In contrast to a manual approach, predictive marketing provides more in-depth insights into your ideal account profile so that you can let data-science determine your account selection.

Target Account Selection Resources: How to Select Accounts

Personalize with Predictive: Apply Intent Data in Your ABM

Predictive marketing uses data to define your audience, so you can be more relevant with your targeting and grow your business at a faster pace. Predictive marketing looks deep into the data within your CRM to find the right list of accounts for your ABM strategy. And now with intent data, you can use relevant topics to hyper-personalize your outreach. Think of predictive marketing as the ultimate strategic partner to ABM.
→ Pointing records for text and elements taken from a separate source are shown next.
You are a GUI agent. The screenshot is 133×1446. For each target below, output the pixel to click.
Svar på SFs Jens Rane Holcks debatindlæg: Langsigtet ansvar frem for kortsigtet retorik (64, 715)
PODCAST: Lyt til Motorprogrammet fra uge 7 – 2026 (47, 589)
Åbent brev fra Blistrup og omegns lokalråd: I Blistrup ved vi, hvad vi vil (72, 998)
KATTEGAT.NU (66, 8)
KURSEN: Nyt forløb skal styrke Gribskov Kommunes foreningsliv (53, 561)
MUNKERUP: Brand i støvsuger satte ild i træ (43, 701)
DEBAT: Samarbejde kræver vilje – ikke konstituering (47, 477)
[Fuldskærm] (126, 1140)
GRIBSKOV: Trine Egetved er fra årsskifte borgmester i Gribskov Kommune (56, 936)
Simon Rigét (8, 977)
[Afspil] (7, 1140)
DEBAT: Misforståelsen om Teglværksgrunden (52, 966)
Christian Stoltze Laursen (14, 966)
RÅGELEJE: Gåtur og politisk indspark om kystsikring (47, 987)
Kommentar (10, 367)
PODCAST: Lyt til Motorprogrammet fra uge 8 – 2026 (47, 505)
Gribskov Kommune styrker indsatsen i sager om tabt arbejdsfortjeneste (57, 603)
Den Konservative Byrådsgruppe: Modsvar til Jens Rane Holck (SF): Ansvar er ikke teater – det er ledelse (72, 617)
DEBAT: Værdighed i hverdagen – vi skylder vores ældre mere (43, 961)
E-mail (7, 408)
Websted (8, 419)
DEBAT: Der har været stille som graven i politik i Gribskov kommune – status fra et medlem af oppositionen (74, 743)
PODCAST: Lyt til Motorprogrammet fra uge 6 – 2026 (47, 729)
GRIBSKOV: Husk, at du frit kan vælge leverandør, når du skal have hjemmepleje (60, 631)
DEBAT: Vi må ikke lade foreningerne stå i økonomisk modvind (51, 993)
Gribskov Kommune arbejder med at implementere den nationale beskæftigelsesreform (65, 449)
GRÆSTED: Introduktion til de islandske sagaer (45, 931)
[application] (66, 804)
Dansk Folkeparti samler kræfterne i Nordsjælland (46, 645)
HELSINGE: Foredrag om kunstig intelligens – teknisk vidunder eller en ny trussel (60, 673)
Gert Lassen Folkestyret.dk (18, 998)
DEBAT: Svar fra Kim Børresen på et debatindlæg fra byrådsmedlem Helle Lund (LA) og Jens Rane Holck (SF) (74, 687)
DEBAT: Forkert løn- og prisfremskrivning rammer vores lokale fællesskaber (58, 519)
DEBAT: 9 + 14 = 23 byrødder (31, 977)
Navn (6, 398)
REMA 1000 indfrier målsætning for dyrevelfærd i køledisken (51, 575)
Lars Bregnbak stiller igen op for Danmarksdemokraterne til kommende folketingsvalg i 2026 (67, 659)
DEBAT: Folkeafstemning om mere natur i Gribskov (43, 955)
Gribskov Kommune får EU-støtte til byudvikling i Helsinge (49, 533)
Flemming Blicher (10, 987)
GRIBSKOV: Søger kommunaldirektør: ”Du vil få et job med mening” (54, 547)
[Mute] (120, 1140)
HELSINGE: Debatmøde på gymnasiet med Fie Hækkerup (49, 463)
Consider the following three core impacts of predictive marketing, and how they are utilized in an account-based strategy:

  • Growth
    Predictive marketing enables you to increase the size of your database with the right accounts. Using your data models, predictive demand generation provides insight into what accounts you should target with your marketing and sales efforts.
  • Alignment
    With predictive marketing, you can identify what size/type of company you should be targeting, and you can actually ensure that you are reaching the right accounts. This helps to avoid wasting money trying to reach those who are unlikely to buy your product.
  • Performance
    When every facet of the marketing team is using data to focus their efforts on the accounts that matter most to your business, more of those accounts will close. See more on how to rally your teams together and be an ABM hero.

Predictive marketing provides you with data-driven intelligence on how to select your target accounts, so your account-based marketing tactics have a much higher success rate. By not relying on guesswork to determine your target accounts, you can rest assured that marketing and sales’ time is spent on the right accounts.
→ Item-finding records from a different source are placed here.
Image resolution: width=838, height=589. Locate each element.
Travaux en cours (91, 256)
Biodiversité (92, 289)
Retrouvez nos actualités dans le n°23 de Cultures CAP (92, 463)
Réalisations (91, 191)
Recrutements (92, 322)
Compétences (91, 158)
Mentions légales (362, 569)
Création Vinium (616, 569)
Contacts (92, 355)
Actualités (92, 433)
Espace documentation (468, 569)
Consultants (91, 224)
Measuring ABM Success Metrics

If you’re going to spend time and effort executing an ABM strategy, measuring the long-term success of your program is a no brainer. In most cases, you won’t need to splurge on a host of new account based marketing solutions to effectively measure ABM metrics. By make sure to start with the best foundation of account based marketing data.
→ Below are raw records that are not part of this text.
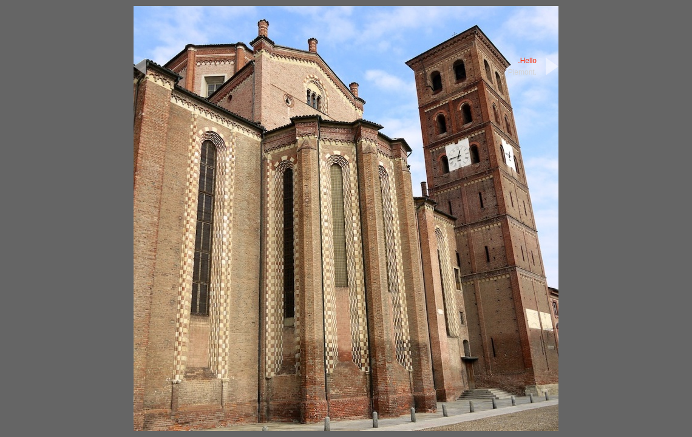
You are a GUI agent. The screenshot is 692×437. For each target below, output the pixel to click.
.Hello (527, 60)
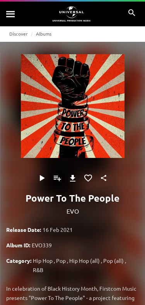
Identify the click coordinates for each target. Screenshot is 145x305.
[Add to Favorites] (88, 178)
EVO (73, 211)
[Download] (72, 178)
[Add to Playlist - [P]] (57, 178)
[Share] (103, 178)
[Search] (10, 14)
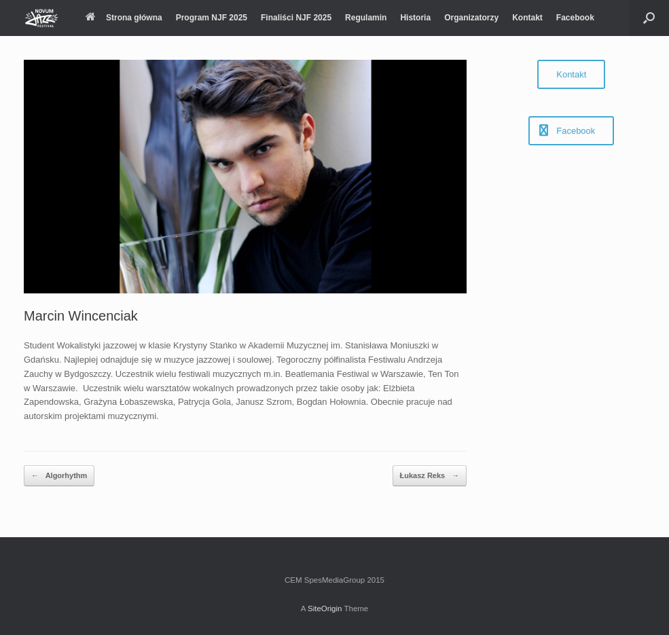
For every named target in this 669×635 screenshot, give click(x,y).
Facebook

How is it Different than Traditional Demand Gen?

  • You’re measuring accounts, not leads.
    Success with just one lead within a target company doesn’t mean much anymore. Marketers and sales reps should look for several decision makers at key accounts.
  • You’ll focus on quality, not quantity.
    Don’t get rid of your MQL threshold, but keep it in context. One meaningful conversation with a decision-maker is more valuable than 20 leads from unqualified prospects.
  • You’ll measure progress throughout the buyer journey.
    ABM deals are often with larger companies, which in some cases might mean longer sales cycles. Set up multi-attribution tracking, so you can celebrate early-stage wins. In time, your ABM program will impact longer-term business initiatives like win rates, deal velocity, and average contract value.
  • Coverage
    First, you’ll want to keep an eye on coverage. This is the amount of relevant contacts and information you have on those important contacts within a target account. This data is typically housed within your CRM. Essentially, coverage asks you to measure the completeness of your account data.
    • Relevant contacts
    • Relevant information
    • Data completeness
  • Engagement
    Engagement is the measure of an account’s interactions with your brand. The keyword here is account. You will want to track an account’s engagement with your brand the same way you would traditionally track engagement:
    • Website traffic
    • Form fills
    • Successful touchpoints (like email opens and phone calls)
  • Influence
    Finally, we get to measure how marketing influenced the end result—a closed deal. As your ABM strategy starts to mature you should look at metrics like:
    • Deal velocity
    • Win Rate
    • Average Contract Values
    • Customer Retention

By tracking specific accounts as closely as ABM metrics require, marketing is able to point to correlations between specific engagement and sales outcomes. Marketers should keep a close eye on which programs influence these outcomes.